Ketika sampai di puncak Bukit Dua Belas, begitupula pemandangan yang kami dapatkan, beberapa spot foto yang memang sengaja dibuat warga setempat, stan penjual makanan/minuman, dan ... hamparan pohon sawit di sejauh mata memandang. Jujur, saya tidak menikmati pemandangan yang ada di sana. Apa mungkin karena efek kelelahan berjalan kaki dari lereng hingga menuju puncak bukit?


Turun dari bukit, saya baru merasakan sensasi alam di sana, walaupun masih dikelilingi pohon sawit namun hawa dan suhunya lebih teduh dibanding di atas tadi.

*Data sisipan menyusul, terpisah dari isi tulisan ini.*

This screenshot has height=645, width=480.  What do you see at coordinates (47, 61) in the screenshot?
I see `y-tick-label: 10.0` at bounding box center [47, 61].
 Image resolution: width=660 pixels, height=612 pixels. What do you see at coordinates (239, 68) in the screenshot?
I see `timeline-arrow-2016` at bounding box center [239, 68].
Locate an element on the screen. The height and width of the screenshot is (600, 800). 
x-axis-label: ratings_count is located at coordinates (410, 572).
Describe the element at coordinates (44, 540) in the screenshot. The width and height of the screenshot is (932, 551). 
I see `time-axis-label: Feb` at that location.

Beberapa parit-parit besar di sekeliling, sungai-sungai kecil, dan kalau tidak salah ingat ada pematang sawah di sana. Perjalanan turun ini lebih bisa mengobati kelelahan saya berjalan kaki. Suasananya lebih asri. Rute jalan untuk turun berbeda dengan rute untuk menuju puncak.

Kami memulai perjalanan menuju rumah ketika waktu sudah menjelang petang sekitar pukul 17.30 sore, kami mulai menaiki truk lagi dan juga berdesak-desakkan lagi. Beberapa teman saya ada yang ikut menebeng teman lain yang membawa motor. 

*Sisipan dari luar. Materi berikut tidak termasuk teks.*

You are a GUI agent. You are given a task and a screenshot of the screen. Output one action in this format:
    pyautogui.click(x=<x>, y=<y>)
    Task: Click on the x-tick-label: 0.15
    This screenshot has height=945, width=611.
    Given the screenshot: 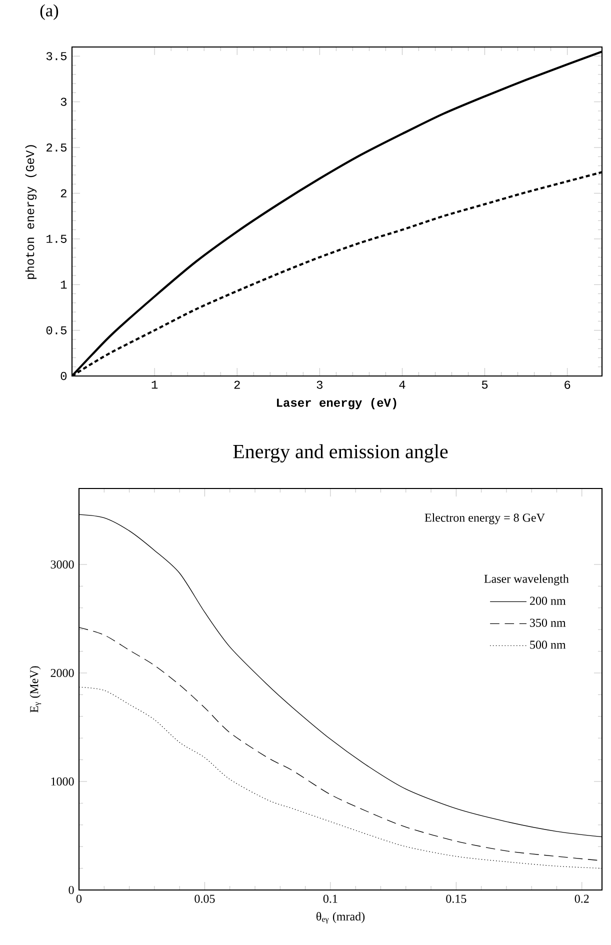 What is the action you would take?
    pyautogui.click(x=456, y=898)
    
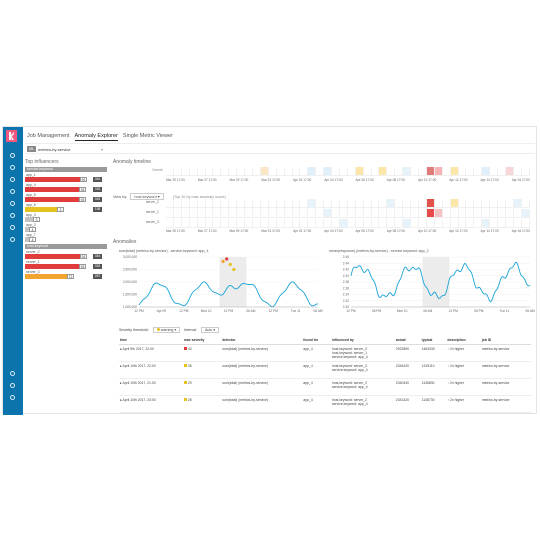 The image size is (540, 540). I want to click on influencer-swimlane: server_1, so click(338, 214).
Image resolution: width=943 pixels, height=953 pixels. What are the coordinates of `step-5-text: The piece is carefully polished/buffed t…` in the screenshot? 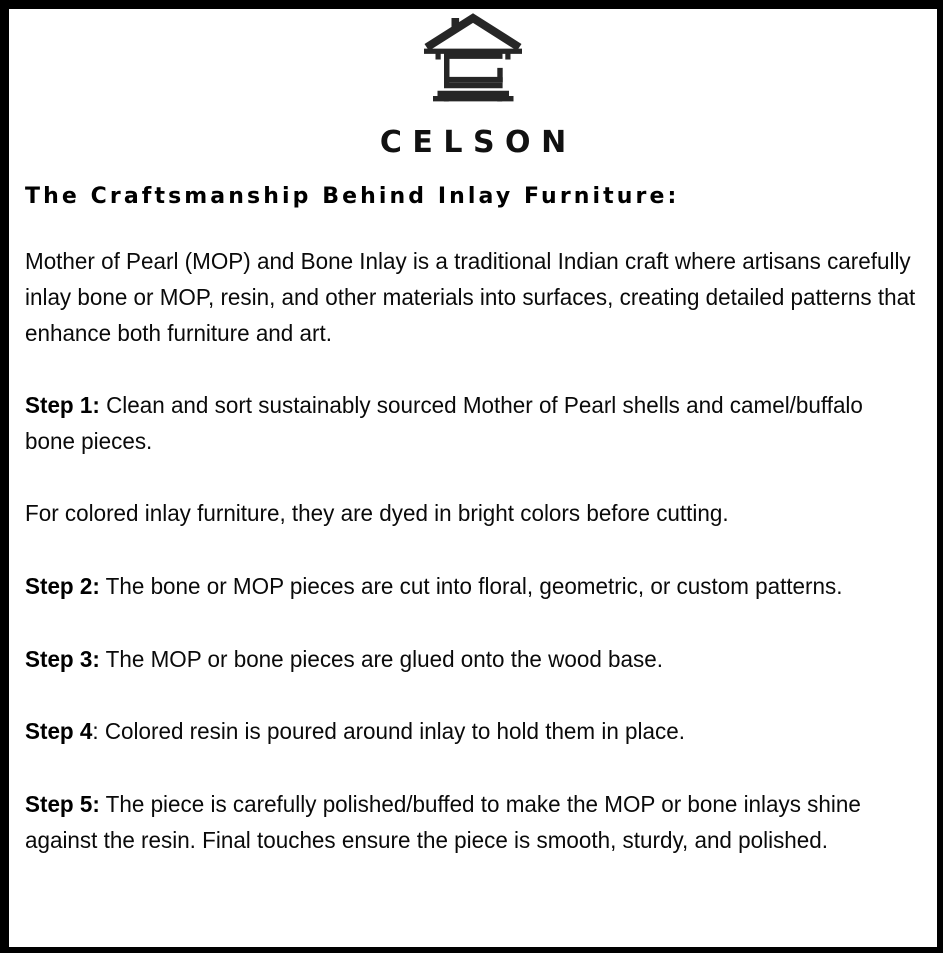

Kami harus kembali berada di truk selama 5 jam dan sekitar jam 9 malam, mobil truk yang kami tumpangi bannya meletus. Kami turun dari truk, duduk di pinggir jalan dengan remang-remang cahaya malam, padahal seharusnya tinggal 1 jam perjalanan lagi kami sampai di sekolah.

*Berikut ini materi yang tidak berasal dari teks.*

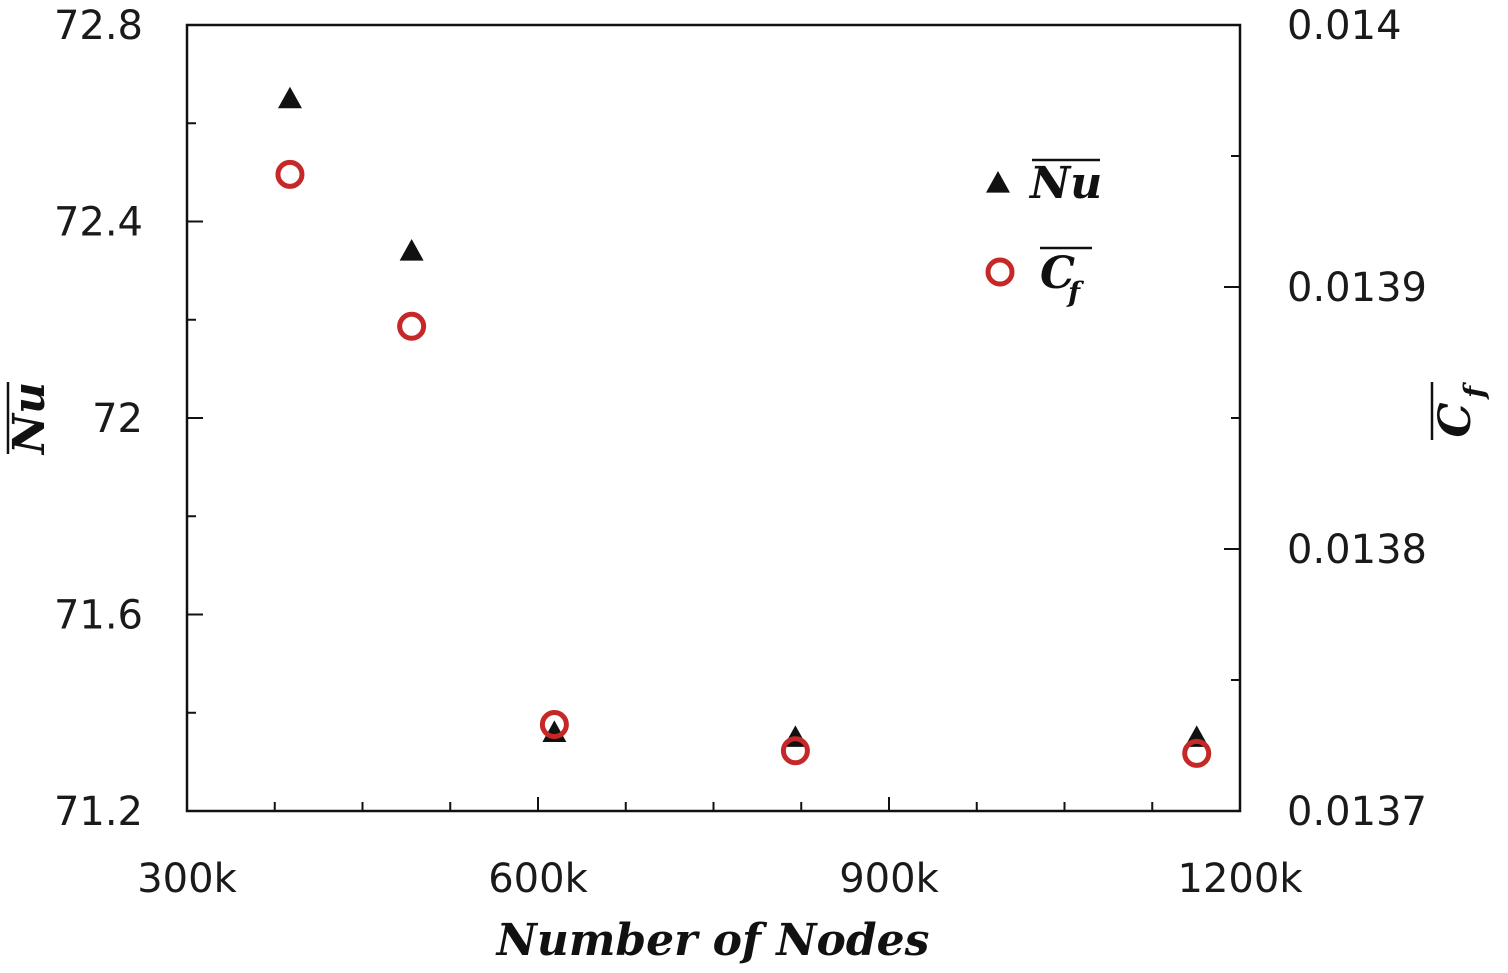  I want to click on y-left-tick-label: 72, so click(118, 419).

Setelah 15 menitan duduk-duduk di sana, lalu kami memutuskan untuk menuju ke salah satu rumah yang ada di dekat sana, untuk menumpang ke kamar mandi. Dan keberuntungan tidak berpihak kepada saya waktu itu, ponsel saya mati total karena kehabisan baterai, keadaan sudah malam dan pastilah orangtua saya cemas di rumah. Dan benar saja, ketika saya menelpon ibu saya dengan meminjam ponsel guru, ibu saya bilang ia sudah menelpon beberapa guru saya yang lain yang dikenalnya. Oh iya, ketika melakukan tapak tilas itu kami juga didampingi guru ya. 

Saya dan salah satu teman saya ketika itu juga sempat terlelap 5 menit di depan rumah orang yang kami tumpangi kamar mandinya sambil menunggu jemputan datang. Guru kami yang kebetulan rumahnya dekat dengan daerah itu datang menjemput membawa mobil serta truk yang kami tumpangi juga bannya sudah diperbaiki. Alhasil saya dan teman saya menaiki mobil guru kami, meskipun tetap sama, mobil bak terbuka tapi rasanya lebih lapang sehingga kami tidak perlu berdempetan dan bisa meluruskan kaki. 

Sampai di sekolah jam 11 malam, bapak saya sudah menunggu di sana juga dengan orangtua teman-teman saya yang lain, ramai sekali malam itu di sekolah kami. Lalu setelah dicek semuanya lengkap dan aman kami pulang ke rumah masing-masing.